Extracting Numbers From a Table on a Website

1k Views Asked by At

I am trying to extract data from a website for personal use. I only want the precipitation at the top of the hour. I am nearly complete but I cannot sum the data up. I think its because its returning null values, and/or because the data are not all integers? Maybe using a for loop is incorrect?

Here is the code:

import urllib2
from bs4 import BeautifulSoup
import re

url = 'http://www.saiawos2.com/K61/15MinuteReport.php'
page = urllib2.urlopen(url) 
soup  = BeautifulSoup(page.read())

table = soup.findAll('table')[0]
rows = table.findAll('tr')

second_columns = []
thirteen_columns = []

for row in rows[1:]:
    second_columns.append(row.findAll('td')[1]) #Column with times
    thirteen_columns.append(row.findAll('td')[12]) #Precipitation Column

for second, thirteen in zip(second_columns, thirteen_columns):
    times = ['12:00','11:00','10:00','09:00','08:00','07:00','06:00',
         '05:00','04:00','03:00','02:00','01:00','00:00','23:00',
         '22:00','21:00','20:00','19:00','18:00','17:00','16:00',
         '15:00','14:00','13:00',]
    time = '|'.join(times) 
    if re.search(time, second.text):
        pcpn = re.sub('[^0-9]', '', thirteen.text) #Get rid of text
        print sum(pcpn[1:]) #Print sum and get rid of leading zero

Perhaps there is an easy way to do this, but this is what I have so far. When I sum(pcpn) it gives the following error for the line with the print statement:

TypeError: unsupported operand type(s) for +: 'int' and 'unicode'
1

There are 1 best solutions below

7
On BEST ANSWER

The problem is sum tries to find the sum of list of integers where as you have passed a list of unicode characters which it cannot sum.

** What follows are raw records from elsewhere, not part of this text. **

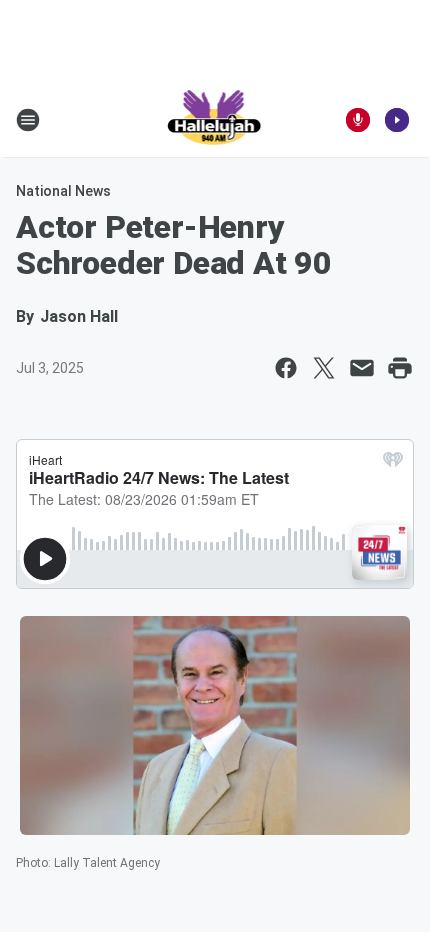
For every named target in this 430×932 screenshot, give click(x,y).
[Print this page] (400, 368)
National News (63, 191)
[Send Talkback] (358, 120)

All you need to do is to map each element of the list to int and pass it to sum.

if re.search(time, second.text):
        pcpn = re.findall(r'[0-9.]+', thirteen.text) 
        print sum( float(x) for x in pcpn )

What it does?

  • re.findall(r'[0-9.]+', thirteen.text) rather than using the re.sub function we use re.findall() which will give you a list of matches, which can then be passed to the sum() function. Here the match is digits.

  • sum( float(x) for x in pcpn ) Maps each element to float and find the sum.

    • ( float(x) for x in pcpn ) is a generator statement which creates elements on the go.